When sending that letter to Selma Roy, I could have said that I was coming, but she knew I would. Everything was part of her scheme. If there hadn't been a scheme, she would have told us the truth in Melbourne.

Dane didn't like the idea. All I'd achieve was a backlog of jobs that wouldn't clear before the Christmas holidays. Christmas just didn't seem possible in the tropics. The air was so thick you could have grabbed each end and wrung the water out, and the remand centre's air-conditioning was too feeble to cope.

But for his eyes, I wouldn't have recognised the man escorted into the visiting room. Greyer than when I last saw him, he had straggly hair and a beard, like Saddam when the Americans dragged him from the bunker.

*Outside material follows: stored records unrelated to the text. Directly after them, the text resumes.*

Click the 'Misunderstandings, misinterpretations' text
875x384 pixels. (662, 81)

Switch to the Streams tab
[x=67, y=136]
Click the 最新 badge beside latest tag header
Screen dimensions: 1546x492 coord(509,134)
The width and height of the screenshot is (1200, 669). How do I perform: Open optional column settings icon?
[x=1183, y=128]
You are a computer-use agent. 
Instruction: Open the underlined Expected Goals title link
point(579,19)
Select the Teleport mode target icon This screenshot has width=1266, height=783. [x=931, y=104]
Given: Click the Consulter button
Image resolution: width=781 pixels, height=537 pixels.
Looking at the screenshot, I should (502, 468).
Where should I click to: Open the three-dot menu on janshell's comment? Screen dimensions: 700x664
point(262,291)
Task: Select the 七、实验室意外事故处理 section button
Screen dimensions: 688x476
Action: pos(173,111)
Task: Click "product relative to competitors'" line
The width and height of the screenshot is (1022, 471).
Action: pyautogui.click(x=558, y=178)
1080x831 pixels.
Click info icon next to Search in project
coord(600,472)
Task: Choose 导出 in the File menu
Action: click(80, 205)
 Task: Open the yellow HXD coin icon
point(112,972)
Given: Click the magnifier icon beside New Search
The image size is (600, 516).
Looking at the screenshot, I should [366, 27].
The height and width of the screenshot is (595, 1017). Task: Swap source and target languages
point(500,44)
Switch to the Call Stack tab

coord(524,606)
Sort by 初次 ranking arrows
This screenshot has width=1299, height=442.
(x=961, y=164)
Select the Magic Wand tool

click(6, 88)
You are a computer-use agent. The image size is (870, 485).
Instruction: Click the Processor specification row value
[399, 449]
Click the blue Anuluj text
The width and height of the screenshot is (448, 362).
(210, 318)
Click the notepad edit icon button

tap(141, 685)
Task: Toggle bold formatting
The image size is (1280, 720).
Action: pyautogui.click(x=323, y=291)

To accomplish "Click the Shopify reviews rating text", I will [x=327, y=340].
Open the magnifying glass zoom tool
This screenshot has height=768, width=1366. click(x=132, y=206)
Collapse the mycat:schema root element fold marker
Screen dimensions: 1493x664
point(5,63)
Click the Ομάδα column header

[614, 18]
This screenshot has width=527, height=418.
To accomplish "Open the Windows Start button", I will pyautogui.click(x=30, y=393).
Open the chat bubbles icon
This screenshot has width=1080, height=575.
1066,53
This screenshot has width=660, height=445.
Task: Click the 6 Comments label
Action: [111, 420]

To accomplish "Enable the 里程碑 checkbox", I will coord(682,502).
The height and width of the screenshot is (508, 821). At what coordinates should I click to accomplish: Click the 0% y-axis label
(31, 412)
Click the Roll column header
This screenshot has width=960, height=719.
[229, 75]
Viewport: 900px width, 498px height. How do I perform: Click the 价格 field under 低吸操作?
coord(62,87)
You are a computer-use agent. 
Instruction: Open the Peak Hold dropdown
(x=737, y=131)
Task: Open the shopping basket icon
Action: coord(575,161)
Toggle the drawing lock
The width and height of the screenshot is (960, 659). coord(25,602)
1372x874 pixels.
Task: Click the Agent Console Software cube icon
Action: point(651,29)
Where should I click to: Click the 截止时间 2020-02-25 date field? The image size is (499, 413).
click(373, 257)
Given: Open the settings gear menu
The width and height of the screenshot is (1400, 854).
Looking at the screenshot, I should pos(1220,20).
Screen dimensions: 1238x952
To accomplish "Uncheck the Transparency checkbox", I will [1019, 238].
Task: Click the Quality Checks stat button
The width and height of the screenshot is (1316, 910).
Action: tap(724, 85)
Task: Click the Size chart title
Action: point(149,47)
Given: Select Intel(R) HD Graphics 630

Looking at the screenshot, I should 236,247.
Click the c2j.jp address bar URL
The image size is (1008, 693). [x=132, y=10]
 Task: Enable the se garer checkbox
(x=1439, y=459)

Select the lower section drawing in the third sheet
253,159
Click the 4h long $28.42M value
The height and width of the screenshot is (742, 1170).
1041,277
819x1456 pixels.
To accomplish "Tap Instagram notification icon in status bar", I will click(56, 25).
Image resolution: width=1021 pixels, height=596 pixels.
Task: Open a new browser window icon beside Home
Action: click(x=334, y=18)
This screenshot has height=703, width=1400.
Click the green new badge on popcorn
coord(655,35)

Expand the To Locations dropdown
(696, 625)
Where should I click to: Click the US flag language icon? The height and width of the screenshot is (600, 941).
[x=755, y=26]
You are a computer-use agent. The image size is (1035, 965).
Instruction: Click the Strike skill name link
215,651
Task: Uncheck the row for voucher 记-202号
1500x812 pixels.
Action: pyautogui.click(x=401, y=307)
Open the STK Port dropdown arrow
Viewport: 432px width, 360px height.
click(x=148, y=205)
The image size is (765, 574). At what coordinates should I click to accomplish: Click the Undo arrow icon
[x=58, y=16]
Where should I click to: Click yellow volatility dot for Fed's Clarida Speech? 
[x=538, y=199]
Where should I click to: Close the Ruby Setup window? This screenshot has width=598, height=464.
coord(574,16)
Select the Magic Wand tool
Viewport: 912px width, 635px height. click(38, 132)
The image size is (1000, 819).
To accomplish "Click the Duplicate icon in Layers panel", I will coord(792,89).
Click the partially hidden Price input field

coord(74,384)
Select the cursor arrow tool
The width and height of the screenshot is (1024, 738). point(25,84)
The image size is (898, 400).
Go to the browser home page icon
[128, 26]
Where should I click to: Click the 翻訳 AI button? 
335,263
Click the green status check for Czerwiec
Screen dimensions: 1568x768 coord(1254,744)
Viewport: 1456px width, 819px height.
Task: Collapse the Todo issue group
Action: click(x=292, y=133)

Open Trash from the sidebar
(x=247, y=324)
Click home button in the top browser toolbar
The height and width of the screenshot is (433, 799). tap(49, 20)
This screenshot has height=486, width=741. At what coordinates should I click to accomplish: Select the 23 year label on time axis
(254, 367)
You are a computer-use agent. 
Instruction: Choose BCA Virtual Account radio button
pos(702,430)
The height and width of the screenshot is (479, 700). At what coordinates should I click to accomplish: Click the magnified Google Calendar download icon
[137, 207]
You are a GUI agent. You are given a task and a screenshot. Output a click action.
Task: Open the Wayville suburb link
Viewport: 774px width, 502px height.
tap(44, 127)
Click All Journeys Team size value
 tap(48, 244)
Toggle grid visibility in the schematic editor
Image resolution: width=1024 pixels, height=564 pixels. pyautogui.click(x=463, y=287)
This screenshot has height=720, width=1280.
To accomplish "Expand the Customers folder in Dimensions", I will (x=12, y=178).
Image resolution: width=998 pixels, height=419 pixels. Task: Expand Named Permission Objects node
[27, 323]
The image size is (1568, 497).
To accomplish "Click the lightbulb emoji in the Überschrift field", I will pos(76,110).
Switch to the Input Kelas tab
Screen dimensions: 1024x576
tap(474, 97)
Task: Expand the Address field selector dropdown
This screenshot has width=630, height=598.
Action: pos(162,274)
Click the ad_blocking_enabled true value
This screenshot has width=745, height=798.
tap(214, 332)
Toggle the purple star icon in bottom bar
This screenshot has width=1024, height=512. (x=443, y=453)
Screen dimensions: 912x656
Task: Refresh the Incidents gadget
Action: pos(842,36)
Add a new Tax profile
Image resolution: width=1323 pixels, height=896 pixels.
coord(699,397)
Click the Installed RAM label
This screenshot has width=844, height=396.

When I asked if he was all right, he shrugged, so I changed tack to ask if he was being well treated.

‘Sure.'

Even when visiting Michael at home, I didn't expect him to be thrilled to see me, or to enquire after Dane or his niece. He isn't like that.

‘Find out about Lucy for me. Can you do that? The landlady took her. I wrote, but haven't heard anything. I need to know she's being looked after.'

I told him to ask Selma to call.

‘I want you to do it. I'll give you the number.' Clearly, he and Selma had their differences.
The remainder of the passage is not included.